Major death marches and evacuations, 1944-1945

In January 1945, the Third Reich stood on the verge of military defeat. As Allied forces approached Nazi camps, the SS organized death marches of concentration camp inmates, in part to keep large numbers of concentration camp prisoners from falling into Allied hands. The term "death march" was probably coined by concentration camp prisoners. It referred to forced marches of concentration camp prisoners over long distances under heavy guard and extremely harsh conditions. During death marches, SS guards brutally mistreated the prisoners and killed many. The largest death marches were launched from Auschwitz and Stutthof.

Credits:
  • US Holocaust Memorial Museum

During April, as Soviet troops invaded eastern Austria, the SS evacuated prisoners from the subcamps of Mauthausen in eastern and southeastern Austria, and southern Moravia to Mauthausen and Gusen. During 1945, some 14,000 prisoners, nearly 25% of all prisoners registered in Gusen, arrived at the camp. In February 1945, the Gusen concentration camp reached its peak capacity of 26,311 prisoners; more than 10,000 prisoners died in Gusen between January and May 1945, including 4,500 prisoners who were shipped back to Mauthausen to die.

During the month of April, Kapos, acting on the orders of the SS, beat several hundred prisoners to death. At the end of that month, in one of the last gassing operations in the Third Reich, the SS murdered 650 ill prisoners with poison gas in a barrack. In early May 1945, some in the SS and in the Upper Austrian Nazi Party leadership toyed with the idea of forcing the surviving prisoners into the underground tunnels dug for the armaments industry and caving the tunnels in with explosives. Neither the SS nor the Nazi Party zealots carried out these plans.

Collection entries
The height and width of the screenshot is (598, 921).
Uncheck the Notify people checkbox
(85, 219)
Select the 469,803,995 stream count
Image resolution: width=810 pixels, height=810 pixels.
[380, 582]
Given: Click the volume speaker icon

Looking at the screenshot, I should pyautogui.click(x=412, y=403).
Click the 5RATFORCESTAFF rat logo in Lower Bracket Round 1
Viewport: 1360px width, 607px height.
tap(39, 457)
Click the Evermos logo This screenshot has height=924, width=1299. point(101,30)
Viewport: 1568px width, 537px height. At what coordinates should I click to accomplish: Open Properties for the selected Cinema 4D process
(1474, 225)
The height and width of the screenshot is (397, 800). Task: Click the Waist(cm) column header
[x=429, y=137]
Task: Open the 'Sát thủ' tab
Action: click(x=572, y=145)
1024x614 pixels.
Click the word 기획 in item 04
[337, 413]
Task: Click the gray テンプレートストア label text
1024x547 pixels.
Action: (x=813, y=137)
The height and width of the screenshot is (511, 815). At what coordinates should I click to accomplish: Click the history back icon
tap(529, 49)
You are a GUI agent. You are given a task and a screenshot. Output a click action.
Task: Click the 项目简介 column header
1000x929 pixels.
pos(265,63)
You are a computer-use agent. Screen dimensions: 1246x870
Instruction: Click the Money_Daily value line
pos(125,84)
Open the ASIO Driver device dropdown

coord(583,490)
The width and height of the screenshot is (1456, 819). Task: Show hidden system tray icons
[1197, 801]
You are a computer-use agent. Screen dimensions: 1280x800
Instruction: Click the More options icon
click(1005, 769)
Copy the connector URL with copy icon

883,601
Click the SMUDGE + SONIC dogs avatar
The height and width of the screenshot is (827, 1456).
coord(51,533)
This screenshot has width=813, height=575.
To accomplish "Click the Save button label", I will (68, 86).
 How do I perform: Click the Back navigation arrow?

• _Questions on the material_
[1] List every concentration camp named in the text on death marches and evacuations.
[2] According to the text on death marches and evacuations, what was the peak number of prisoners held in the Gusen concentration camp in February 1945?
[3] Proceed with the text on death marches and evacuations from the point where it stops.
The collection entries are separate material and are unrelated to the text on death marches.

• _Answers for the exercise_
[1] Auschwitz, Stutthof, Mauthausen, Gusen

[2] 26,311 prisoners

[3]
US soldiers assigned to the 26th Infantry Division and the 11th Armored Division liberated some 20,000 prisoners in Gusen on May 5, 1945. In the confusion at liberation, prisoners, enraged by the killings perpetrated by Kapos and barrack elders the previous month, killed a number of prisoners who had served as Kapos, room elders or other types of auxiliary service to the SS staff.

After liberation by US troops, former prisoners wait in line for soup.

After liberation by US troops, former prisoners wait in line for soup at the Gusen camp, a subcamp of Mauthausen concentration camp. Gusen, Austria, May 12, 1945.

Credits:
  • National Archives and Records Administration, College Park, MD

Over the course of its existence, some 35,000 of a total of over 60,000 registered prisoners were killed in Gusen.

After the War

US, West German, and Austrian authorities conducted criminal proceedings against SS personnel serving at Gusen after the war. Gusen played a major role in the US military proceeding against Hans Altfuldisch et al., held at the site of the Dachau concentration camp in 1946. Among the most important proceedings against Gusen personnel was the trial of former Camp Commandant Karl Chmielewski, whom a West German court in Anspach convicted and sentenced to life imprisonment in 1961.

Unlike Mauthausen, the Allies tore down Gusen, though Soviet occupation authorities continued to economically exploit the stone quarries. In 1965, former Italian prisoners were instrumental in erecting a memorial to the victims of Gusen. The memorial was financed by privately raised funds until the Austrian state assumed responsibility for it in 1997. In 2005, Austrian authorities established a visitor and educational adjacent to the memorial.

Footnotes

  1. Footnote reference1.

    The United States Holocaust Memorial Museum. Encyclopedia of Camps and Ghettos, 1933-1945. Early Camps, Youth Camps, and Concentration Camps and Subcamps under the SS-Business Administration Main Office (WVHA), ed. Geoffrey Megargee. Bloomington: Indiana University Press in association with the United States Holocaust Memorial Museum, 2009. Vol 1, part B, p 921.

Critical Thinking Questions

  • To what degree was the German population aware of the camps, their purpose, and the conditions within?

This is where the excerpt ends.